On Fri, Nov 15, 2019 at 12:03 PM Ana Marija <[hidden email]> wrote:

>
> HI Peter,
>
> Thank you for getting back to me and shedding light on this. I see
> your point, doing Jim's method:
>
> > keeprows<-apply(calc.rho,1,function(x) return(sum(x>0.8)<3))
> > ro246.lt.8<-calc.rho[keeprows,keeprows]
> > ro246.lt.8[ro246.lt.8 == 1] <- NA
> > (mmax <- max(abs(ro246.lt.8), na.rm=TRUE))
> [1] 0.566
>
> Which is good in general, correlations in my matrix  should not be
> exceeding 0.8. I need to run Mendelian Rendomization on it later on so
> I can not be having there highly correlated SNPs. But with Jim's
> method I am only left with 17 SNPs (out of 246) and that means that
> both pairs of highly correlated SNPs are removed and it would be good
> to keep one of those highly correlated ones.
>
> I tried to do your code:
> > tree = hclust(1-calc.rho, method = "average")
> Error in if (is.na(n) || n > 65536L) stop("size cannot be NA nor
> exceed 65536") :
>   missing value where TRUE/FALSE needed
>
> Please advise.
>
> Thanks
> Ana
>
> On Thu, Nov 14, 2019 at 7:37 PM Peter Langfelder
> <[hidden email]> wrote:
> >
> > I suspect that you want to identify which variables are highly
> > correlated, and then keep only "representative" variables, i.e.,
> > remove redundant ones.

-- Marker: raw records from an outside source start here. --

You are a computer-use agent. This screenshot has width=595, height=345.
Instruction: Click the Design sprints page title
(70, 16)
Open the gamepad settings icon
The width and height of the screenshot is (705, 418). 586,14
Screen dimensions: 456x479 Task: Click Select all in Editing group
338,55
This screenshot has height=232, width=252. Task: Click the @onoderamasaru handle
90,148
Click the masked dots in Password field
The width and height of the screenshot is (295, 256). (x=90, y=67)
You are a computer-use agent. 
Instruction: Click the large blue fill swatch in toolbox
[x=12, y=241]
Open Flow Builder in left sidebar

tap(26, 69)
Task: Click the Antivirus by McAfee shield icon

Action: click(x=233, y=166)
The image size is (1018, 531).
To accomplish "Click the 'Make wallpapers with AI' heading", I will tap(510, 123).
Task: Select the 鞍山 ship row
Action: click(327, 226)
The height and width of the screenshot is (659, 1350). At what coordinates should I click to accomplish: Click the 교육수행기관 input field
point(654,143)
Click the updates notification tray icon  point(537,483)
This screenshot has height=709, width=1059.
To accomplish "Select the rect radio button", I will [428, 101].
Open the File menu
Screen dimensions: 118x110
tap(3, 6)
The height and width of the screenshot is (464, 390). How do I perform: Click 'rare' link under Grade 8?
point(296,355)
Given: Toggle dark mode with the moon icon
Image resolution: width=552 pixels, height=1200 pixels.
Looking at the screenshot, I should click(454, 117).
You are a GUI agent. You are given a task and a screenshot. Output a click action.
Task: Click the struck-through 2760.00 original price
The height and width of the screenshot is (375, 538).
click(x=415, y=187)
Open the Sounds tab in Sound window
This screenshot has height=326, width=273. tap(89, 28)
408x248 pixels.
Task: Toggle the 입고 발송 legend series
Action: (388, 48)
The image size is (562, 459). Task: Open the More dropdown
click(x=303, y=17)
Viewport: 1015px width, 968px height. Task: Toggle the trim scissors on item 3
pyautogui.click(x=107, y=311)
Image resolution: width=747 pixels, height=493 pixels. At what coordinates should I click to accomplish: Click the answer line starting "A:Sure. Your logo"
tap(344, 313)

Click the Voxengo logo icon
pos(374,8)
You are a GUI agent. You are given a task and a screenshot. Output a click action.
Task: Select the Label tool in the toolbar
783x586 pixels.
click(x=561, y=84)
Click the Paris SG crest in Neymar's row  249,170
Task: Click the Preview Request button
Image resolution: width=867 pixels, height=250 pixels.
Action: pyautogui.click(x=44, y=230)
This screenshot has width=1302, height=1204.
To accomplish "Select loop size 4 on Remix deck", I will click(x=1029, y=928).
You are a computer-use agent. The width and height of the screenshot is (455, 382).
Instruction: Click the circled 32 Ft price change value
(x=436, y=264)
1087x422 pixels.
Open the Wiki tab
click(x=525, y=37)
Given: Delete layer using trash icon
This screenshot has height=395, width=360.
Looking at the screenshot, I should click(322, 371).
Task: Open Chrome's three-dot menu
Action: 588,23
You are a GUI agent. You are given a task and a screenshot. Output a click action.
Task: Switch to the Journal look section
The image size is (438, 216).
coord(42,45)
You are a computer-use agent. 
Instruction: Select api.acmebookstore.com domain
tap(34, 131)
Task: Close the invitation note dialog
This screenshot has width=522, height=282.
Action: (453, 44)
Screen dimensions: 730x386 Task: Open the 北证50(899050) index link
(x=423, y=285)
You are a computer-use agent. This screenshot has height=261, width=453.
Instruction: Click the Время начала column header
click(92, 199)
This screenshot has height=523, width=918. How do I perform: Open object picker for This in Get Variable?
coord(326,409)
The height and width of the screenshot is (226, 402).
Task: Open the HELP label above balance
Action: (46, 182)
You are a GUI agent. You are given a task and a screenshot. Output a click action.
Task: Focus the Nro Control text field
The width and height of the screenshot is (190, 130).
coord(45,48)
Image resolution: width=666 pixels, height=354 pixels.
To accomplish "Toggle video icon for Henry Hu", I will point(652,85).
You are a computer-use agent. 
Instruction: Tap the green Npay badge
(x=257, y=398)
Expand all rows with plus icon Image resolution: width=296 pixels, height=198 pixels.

This is a bit of a risky procedure but I have
> > done such things before as well sometimes to simplify large sets of
> > highly related variables. If your threshold of 0.8 is approximate, you
> > could simply use average linkage hierarchical clustering with
> > dissimilarity = 1-correlation, cut the tree at the appropriate height
> > (1-0.8=0.2), and from each cluster keep a single representative (e.g.,
> > the one with the highest mean correlation with other members of the
> > cluster). Something along these lines (untested)
> >
> > tree = hclust(1-calc.rho, method = "average")
> > clusts = cutree(tree, h = 0.2)
> > clustLevels = sort(unique(clusts))
> > representatives = unlist(lapply(clustLevels, function(cl)
> > {
> >   inClust = which(clusts==cl);
> >   rho1 = calc.rho[inClust, inClust, drop = FALSE];
> >   repr = inClust[ which.max(colSums(rho1)) ]
> >   repr
> > }))
> >
> > the variable representatives now contains indices of the variables you
> > want to retain, so you could subset the calc.rho matrix as
> > rho.retained = calc.rho[representatives, representatives]
> >
> > I haven't tested the code and it may contain bugs, but something along
> > these lines should get you where you want to be.
> >
> > Oh, and depending on how strict you want to be with the remaining
> > correlations, you could use complete linkage clustering (will retain
> > more variables, some correlations will be above 0.8).
> >
> > Peter
> >
> > On Thu, Nov 14, 2019 at 10:50 AM Ana Marija <[hidden email]> wrote:
> > >
> > > Hello,
> > >
> > > I have a data frame like this (a matrix):
> > > head(calc.rho)
> > >             rs9900318 rs8069906 rs9908521 rs9908336 rs9908870 rs9895995
> > > rs56192520      0.903     0.268     0.327     0.327     0.327     0.582
> > > rs3764410       0.928     0.276     0.336     0.336     0.336     0.598
> > > rs145984817     0.975     0.309     0.371     0.371     0.371     0.638
> > > rs1807401       0.975     0.309     0.371     0.371     0.371     0.638
> > > rs1807402       0.975     0.309     0.371     0.371     0.371     0.638
> > > rs35350506      0.975     0.309     0.371     0.371     0.371     0.638
> > >
> > > > dim(calc.rho)
> > > [1] 246 246
> > >
> > > I would like to remove from this data all highly correlated variables,
> > > with correlation more than 0.8
> > >
> > > I tried this:
> > >
> > > > data<- calc.rho[,!apply(calc.rho,2,function(x) any(abs(x) > 0.80))]
> > > > dim(data)
> > > [1] 246   0
> > >
> > > Can you please advise,
> > >
> > > Thanks
> > > Ana
> > >
> > > But this removes everything.
> > >
> > > ______________________________________________
> > > [hidden email] mailing list -- To UNSUBSCRIBE and more, see
> > > https://stat.ethz.ch/mailman/listinfo/r-help
> > > PLEASE do read the posting guide http://www.R-project.org/posting-guide.html
> > > and provide commented, minimal, self-contained, reproducible code.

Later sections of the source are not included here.